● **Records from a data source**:
>> start

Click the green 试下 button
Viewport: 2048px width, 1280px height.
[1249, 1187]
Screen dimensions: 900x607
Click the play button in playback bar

>> end

● **Exercise instructions**: Format the lines above as a JSON list of strings, one string per line, with blank lines omitted.

● **Answer for the task**:
[
  "Click the green 试下 button",
  "Viewport: 2048px width, 1280px height.",
  "[1249, 1187]",
  "Screen dimensions: 900x607",
  "Click the play button in playback bar"
]